The task = Below are records; report the number of lines in them that include the word "Open", with no other text.

Supplied data =

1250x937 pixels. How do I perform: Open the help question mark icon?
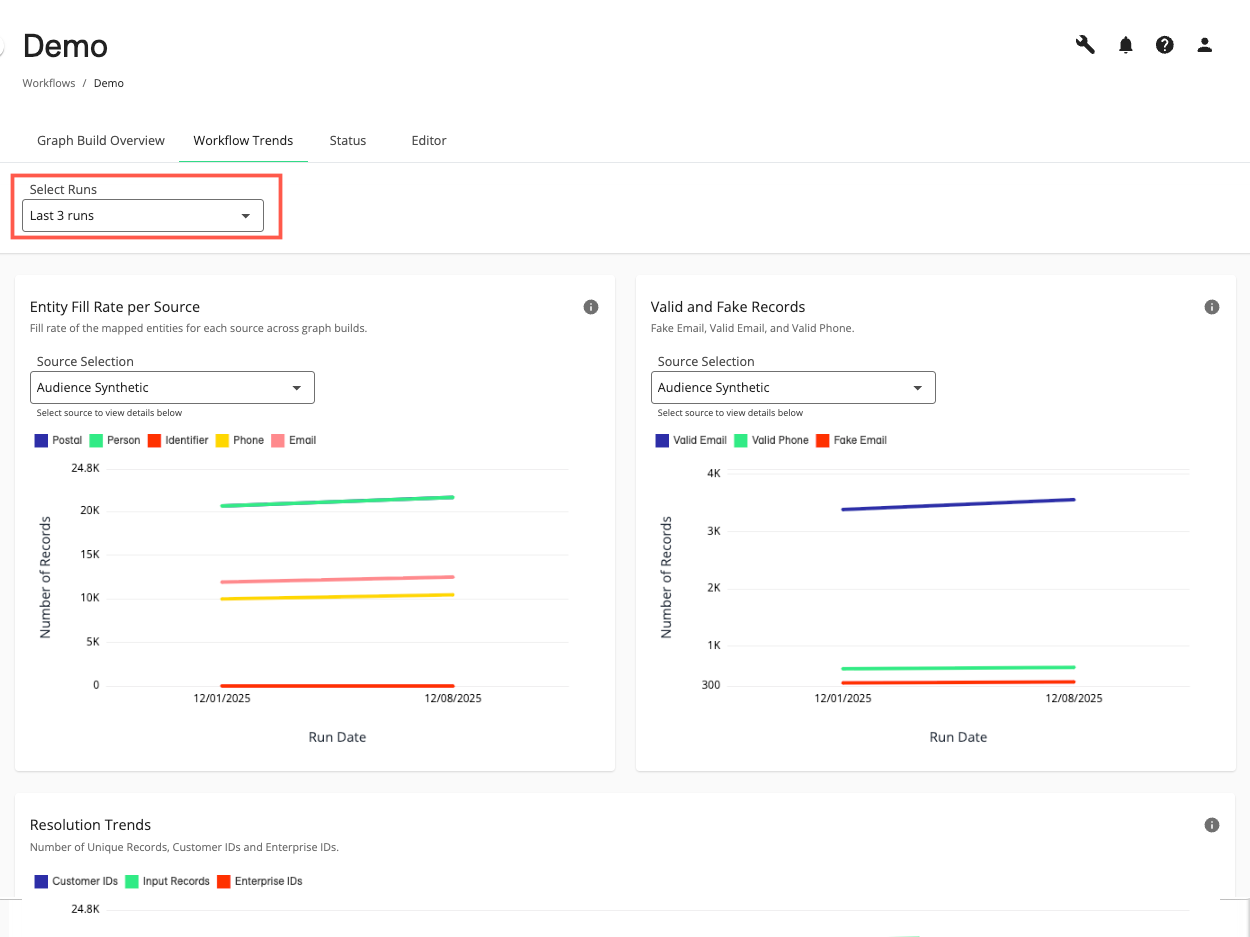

...

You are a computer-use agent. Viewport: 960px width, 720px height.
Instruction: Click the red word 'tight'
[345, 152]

==

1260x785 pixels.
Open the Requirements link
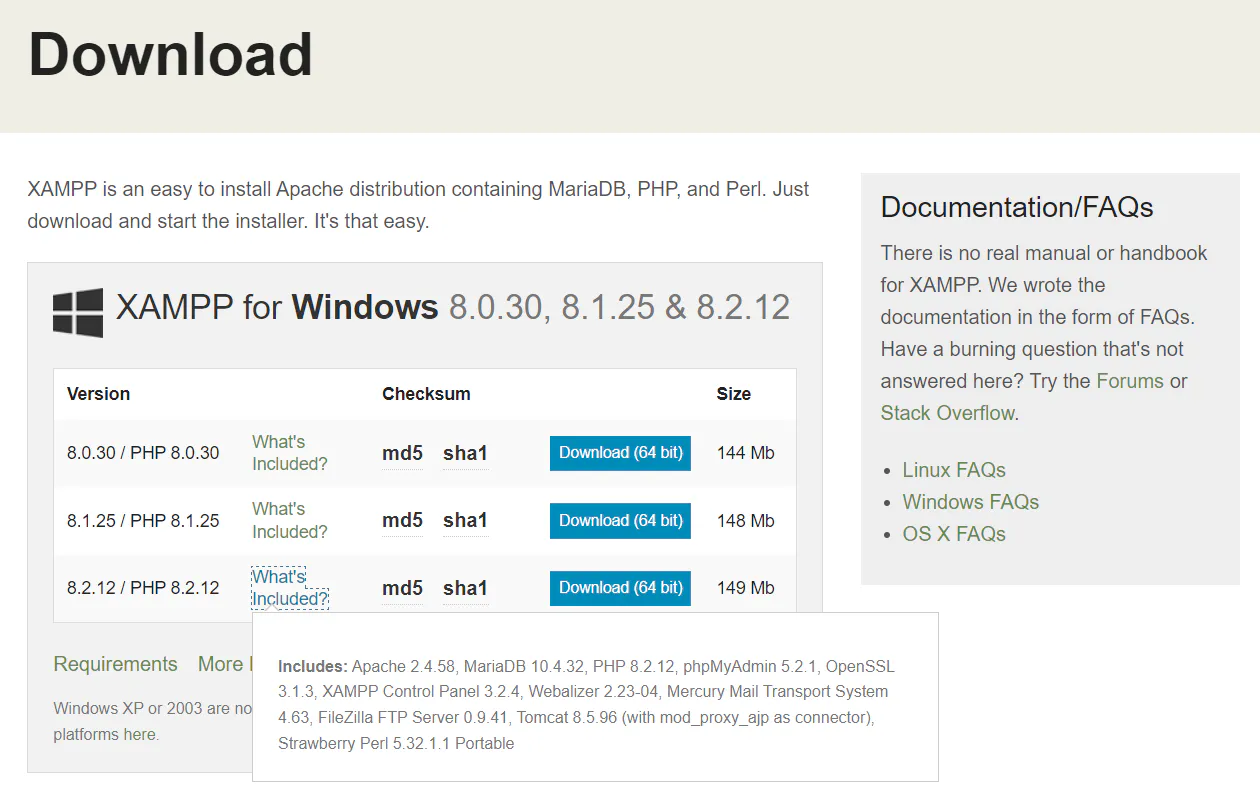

Answer section = 2